Depois de uma discussão decepcionante, quando começou a
votação e os nomes dos deputados foram sendo chamados, não pude conter as
minhas lágrimas. Depois de cada nome, depois de cada "sim" e de cada
"não", parecia que o buraco negro ia ficando maior. O buraco para
enterrar o orgulho de um povo, as esperanças de muitas pessoas, a nossa tormentada democracia, a nossa ideia de uma "união" - de uma União Europeia.
Passei horas e horas nos últimos meses lendo intensamente –
a imprensa europeia, americana, africana e do Médio Oriente; blogs; tweets;
posts no Facebook. Foi esclarecedor e confuso ao mesmo tempo. Poderíamos
deparar-nos com argumentos muito lógicos e bem construídos que defendiam pontos
de vista completamente contraditórios.
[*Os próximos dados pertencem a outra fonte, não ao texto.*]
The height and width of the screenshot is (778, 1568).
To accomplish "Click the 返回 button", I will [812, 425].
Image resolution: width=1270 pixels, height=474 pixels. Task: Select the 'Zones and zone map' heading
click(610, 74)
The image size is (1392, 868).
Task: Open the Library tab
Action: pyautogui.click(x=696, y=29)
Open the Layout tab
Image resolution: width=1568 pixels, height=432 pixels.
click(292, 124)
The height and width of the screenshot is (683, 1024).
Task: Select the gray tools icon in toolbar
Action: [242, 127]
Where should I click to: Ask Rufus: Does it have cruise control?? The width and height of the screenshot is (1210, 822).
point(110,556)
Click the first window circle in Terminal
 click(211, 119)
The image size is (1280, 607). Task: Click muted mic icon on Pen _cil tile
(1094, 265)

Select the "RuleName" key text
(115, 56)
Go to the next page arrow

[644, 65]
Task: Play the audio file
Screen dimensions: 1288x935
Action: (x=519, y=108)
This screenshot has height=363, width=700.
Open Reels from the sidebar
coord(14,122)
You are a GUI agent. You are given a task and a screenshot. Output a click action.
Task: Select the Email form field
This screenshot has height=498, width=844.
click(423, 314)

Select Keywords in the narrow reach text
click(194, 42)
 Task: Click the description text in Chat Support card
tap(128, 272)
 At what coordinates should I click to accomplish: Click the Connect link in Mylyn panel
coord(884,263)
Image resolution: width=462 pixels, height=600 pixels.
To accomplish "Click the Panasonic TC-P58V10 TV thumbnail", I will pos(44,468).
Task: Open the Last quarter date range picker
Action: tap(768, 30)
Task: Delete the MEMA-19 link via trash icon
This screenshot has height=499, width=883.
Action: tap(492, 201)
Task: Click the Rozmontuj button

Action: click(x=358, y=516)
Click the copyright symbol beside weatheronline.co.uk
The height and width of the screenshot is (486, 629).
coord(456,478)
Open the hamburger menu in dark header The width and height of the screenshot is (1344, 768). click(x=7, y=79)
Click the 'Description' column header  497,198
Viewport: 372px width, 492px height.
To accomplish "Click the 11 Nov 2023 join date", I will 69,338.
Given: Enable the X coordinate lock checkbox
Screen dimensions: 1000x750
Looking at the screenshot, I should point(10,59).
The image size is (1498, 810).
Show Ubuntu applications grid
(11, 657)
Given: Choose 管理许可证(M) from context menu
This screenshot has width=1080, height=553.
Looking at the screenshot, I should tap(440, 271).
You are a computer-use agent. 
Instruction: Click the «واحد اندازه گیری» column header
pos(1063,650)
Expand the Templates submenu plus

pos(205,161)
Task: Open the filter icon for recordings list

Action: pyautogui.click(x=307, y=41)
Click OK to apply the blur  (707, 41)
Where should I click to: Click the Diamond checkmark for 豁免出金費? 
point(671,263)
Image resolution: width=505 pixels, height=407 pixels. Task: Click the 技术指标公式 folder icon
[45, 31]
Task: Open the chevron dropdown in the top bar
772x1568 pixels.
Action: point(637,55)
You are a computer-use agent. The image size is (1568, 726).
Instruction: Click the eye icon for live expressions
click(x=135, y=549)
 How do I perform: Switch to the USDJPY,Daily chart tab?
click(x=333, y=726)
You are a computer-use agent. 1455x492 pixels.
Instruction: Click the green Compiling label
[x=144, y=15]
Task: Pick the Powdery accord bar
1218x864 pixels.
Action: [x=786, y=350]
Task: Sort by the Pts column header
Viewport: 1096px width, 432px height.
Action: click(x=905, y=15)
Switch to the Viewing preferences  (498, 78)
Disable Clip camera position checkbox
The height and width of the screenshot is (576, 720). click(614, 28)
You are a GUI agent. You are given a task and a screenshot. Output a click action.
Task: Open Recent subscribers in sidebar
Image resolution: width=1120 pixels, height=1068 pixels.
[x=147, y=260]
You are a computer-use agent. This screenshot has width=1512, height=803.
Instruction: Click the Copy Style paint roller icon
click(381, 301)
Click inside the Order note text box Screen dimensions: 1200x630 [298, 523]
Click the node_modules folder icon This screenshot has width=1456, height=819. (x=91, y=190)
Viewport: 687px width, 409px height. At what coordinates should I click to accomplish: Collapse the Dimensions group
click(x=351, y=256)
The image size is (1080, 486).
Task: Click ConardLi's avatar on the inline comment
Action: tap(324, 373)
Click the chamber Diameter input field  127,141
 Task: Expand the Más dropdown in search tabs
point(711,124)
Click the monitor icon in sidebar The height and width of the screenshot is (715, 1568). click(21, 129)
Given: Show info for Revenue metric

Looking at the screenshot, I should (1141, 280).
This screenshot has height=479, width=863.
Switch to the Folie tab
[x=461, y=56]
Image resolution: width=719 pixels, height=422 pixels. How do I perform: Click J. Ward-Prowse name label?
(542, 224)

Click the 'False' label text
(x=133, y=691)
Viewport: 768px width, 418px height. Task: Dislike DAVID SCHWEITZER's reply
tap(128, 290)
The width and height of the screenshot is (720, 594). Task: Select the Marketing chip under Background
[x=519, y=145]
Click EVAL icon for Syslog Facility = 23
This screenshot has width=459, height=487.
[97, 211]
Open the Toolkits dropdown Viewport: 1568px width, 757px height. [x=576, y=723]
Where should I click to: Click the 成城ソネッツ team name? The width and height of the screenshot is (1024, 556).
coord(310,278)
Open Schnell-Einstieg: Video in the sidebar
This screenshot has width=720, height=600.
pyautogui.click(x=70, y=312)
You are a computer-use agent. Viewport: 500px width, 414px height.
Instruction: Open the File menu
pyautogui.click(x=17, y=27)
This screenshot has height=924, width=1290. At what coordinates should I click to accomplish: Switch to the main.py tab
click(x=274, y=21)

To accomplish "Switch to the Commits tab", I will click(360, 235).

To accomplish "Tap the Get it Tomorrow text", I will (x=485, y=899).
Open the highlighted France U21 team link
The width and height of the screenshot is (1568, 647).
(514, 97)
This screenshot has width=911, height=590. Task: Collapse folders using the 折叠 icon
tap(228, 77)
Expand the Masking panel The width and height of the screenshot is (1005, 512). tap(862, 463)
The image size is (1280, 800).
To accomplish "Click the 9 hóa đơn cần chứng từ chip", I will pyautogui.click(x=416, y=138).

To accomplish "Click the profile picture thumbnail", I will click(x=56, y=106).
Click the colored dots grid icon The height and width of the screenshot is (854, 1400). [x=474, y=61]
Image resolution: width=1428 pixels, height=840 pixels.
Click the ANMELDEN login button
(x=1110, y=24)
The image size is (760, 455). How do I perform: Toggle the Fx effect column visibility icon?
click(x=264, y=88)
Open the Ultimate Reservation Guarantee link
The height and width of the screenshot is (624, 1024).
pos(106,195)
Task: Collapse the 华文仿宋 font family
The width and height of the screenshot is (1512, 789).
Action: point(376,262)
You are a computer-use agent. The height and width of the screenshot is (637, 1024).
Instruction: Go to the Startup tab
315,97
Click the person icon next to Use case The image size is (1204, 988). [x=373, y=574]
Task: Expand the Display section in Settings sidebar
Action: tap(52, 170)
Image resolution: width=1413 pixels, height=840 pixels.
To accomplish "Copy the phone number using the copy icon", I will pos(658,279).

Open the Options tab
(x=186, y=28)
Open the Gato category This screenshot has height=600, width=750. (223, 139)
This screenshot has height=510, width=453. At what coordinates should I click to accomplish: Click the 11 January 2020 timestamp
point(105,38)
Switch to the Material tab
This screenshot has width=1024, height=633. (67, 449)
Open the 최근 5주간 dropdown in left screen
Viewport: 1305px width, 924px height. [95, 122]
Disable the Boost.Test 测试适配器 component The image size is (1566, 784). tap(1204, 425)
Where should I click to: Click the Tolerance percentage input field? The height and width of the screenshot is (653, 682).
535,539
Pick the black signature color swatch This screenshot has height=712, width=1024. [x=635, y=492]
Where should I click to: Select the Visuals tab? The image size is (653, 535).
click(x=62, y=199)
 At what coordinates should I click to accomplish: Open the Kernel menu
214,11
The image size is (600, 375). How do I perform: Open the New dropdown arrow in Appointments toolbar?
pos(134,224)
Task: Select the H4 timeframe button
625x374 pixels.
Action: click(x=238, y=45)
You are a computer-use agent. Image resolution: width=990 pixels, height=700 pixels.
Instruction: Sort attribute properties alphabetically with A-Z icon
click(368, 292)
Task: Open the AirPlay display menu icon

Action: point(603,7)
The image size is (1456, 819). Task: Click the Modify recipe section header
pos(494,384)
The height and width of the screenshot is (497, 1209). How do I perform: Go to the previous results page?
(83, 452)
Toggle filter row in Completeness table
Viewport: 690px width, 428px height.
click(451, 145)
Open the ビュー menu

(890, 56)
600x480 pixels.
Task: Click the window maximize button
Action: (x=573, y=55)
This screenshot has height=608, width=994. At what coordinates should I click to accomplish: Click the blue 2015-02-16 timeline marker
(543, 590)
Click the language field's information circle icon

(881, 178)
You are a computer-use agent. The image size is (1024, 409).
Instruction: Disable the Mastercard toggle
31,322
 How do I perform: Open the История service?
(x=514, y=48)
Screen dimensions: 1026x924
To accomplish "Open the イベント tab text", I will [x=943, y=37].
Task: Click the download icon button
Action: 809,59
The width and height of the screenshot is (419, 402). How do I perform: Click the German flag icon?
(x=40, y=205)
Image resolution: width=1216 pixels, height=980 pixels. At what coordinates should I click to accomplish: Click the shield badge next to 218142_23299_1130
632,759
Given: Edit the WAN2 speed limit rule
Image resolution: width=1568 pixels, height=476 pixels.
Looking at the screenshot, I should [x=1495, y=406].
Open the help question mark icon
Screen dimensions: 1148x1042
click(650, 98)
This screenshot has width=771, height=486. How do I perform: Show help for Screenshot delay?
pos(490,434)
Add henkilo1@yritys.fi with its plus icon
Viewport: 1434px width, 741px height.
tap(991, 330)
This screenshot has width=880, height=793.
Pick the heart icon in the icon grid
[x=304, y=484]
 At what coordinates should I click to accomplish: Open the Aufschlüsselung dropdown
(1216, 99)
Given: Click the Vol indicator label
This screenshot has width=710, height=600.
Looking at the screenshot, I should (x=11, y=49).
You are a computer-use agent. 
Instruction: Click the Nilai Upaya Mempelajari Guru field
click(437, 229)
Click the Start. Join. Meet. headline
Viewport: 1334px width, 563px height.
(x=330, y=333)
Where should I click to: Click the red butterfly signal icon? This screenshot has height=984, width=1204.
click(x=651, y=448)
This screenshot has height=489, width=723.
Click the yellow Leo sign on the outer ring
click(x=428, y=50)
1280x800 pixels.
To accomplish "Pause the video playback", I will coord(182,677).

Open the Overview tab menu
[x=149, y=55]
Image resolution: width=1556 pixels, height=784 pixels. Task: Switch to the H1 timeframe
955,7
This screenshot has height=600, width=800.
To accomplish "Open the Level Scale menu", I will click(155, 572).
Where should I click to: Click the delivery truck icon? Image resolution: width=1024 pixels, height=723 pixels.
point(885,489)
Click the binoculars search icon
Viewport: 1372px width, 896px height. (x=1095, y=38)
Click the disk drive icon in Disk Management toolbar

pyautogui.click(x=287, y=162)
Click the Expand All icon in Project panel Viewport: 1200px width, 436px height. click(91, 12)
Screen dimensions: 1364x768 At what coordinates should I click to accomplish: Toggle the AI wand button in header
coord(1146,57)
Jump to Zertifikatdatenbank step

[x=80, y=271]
Houve momentos em que a busca da
"verdade" se tornava desesperante, mas tudo o que se podia obter era
pontos de vista e tudo o que se podia fazer era tentar chegar a algum tipo de
conclusão credível.
Foi entre esses pontos de vista que identifiquei aquela que foi para mim uma das partes mais preocupantes e tristes de toda essa
discussão. Fiquei surprendida com o quão fácil foi para cidadãos de todas as
idades de diferentes países da "União Europeia" adoptarem e
perpetuarem visões estereotipadas sobre as pessoas de um outro país da
"união", generalizando-as e transformando-as em verdades absolutas em
relação a indivíduos com os quais poderiam nunca se ter cruzado na vida. Visões
baseadas em manchetes, em conversa fiada, assumidas sem qualquer
questionamento. Verdades boas o suficiente.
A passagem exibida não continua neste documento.